[Data excerpts]
■ ■ ■

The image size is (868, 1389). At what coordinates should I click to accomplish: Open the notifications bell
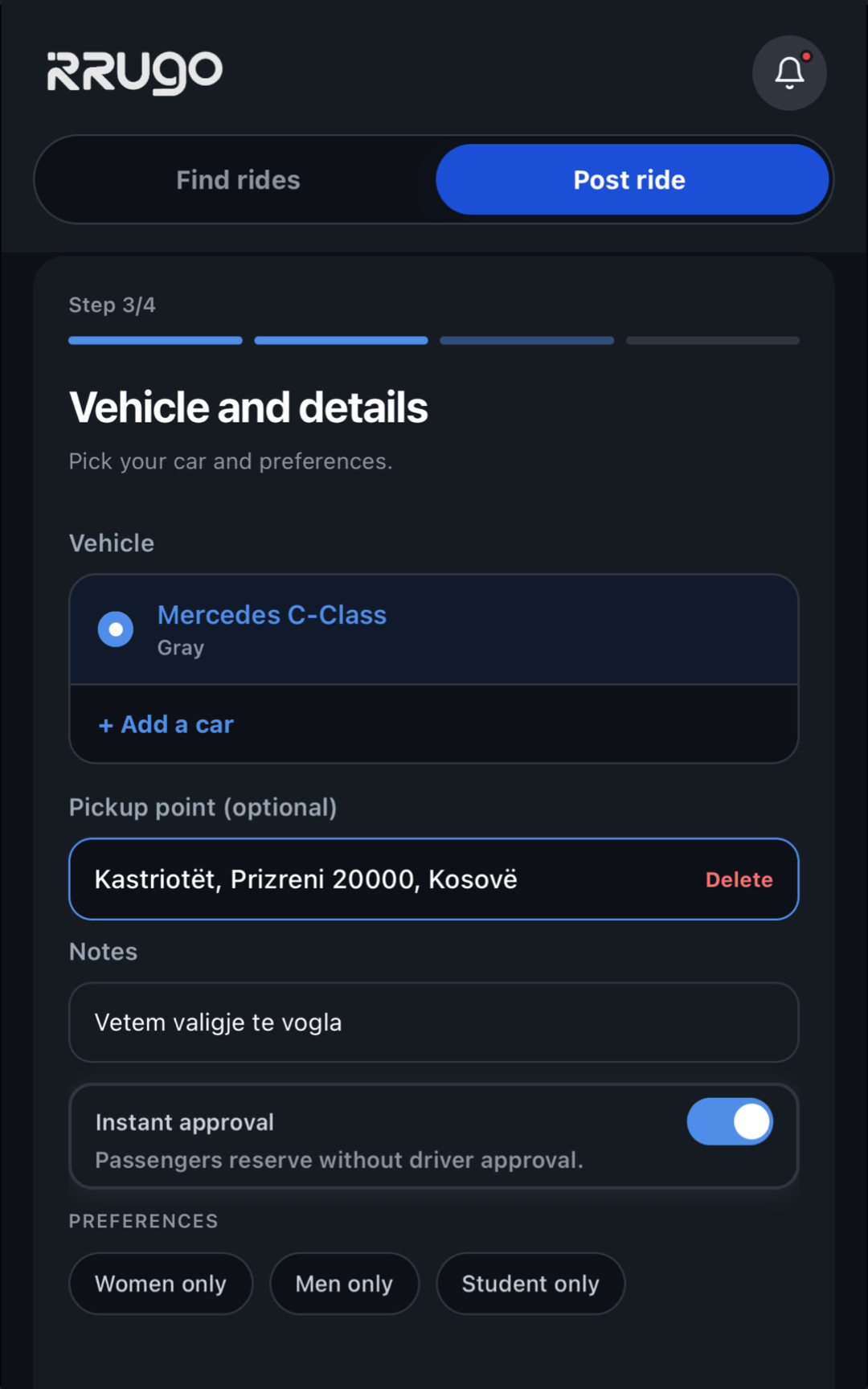(x=789, y=73)
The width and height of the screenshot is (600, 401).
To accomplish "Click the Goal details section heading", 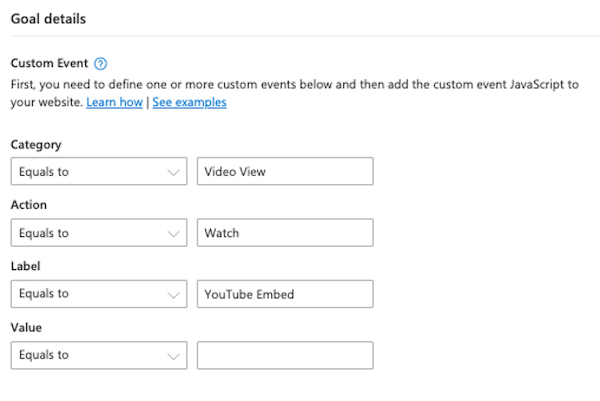I will pyautogui.click(x=47, y=18).
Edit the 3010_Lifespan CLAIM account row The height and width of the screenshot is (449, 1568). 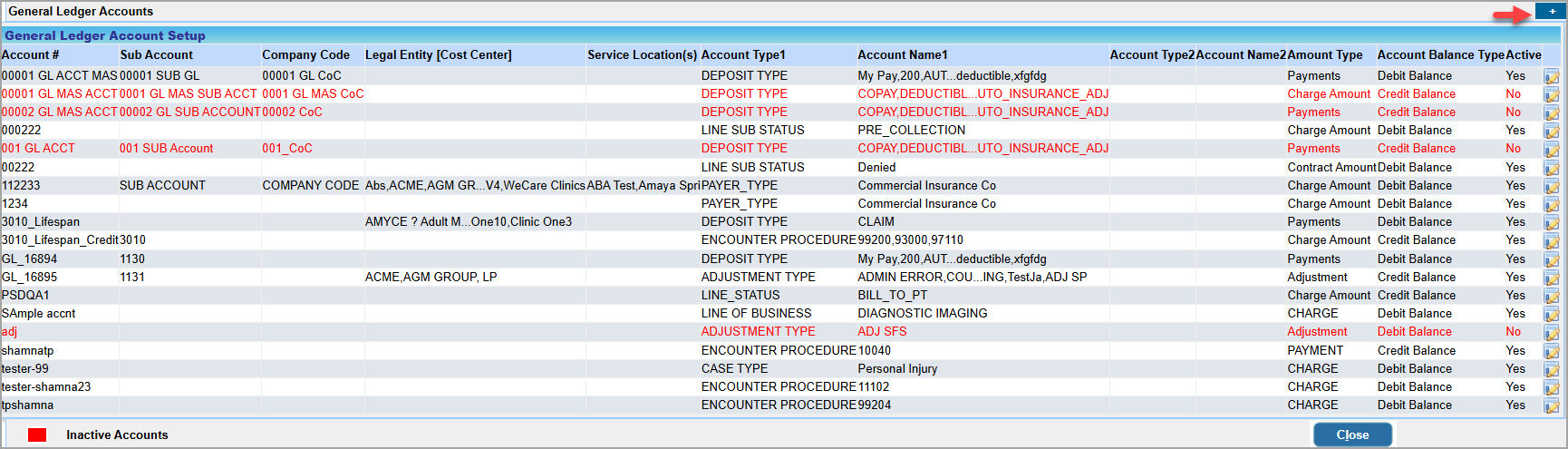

■ ■ ■

Write out exactly the opening lines of the data, stopping after the line that holds "The width and". Exclude pictures.

■ **TASK SOLUTION**
The image size is (868, 1389). At what coordinates should I click to accomplish: Open the notifications bell
(x=789, y=73)
The width and height of the screenshot is (600, 401).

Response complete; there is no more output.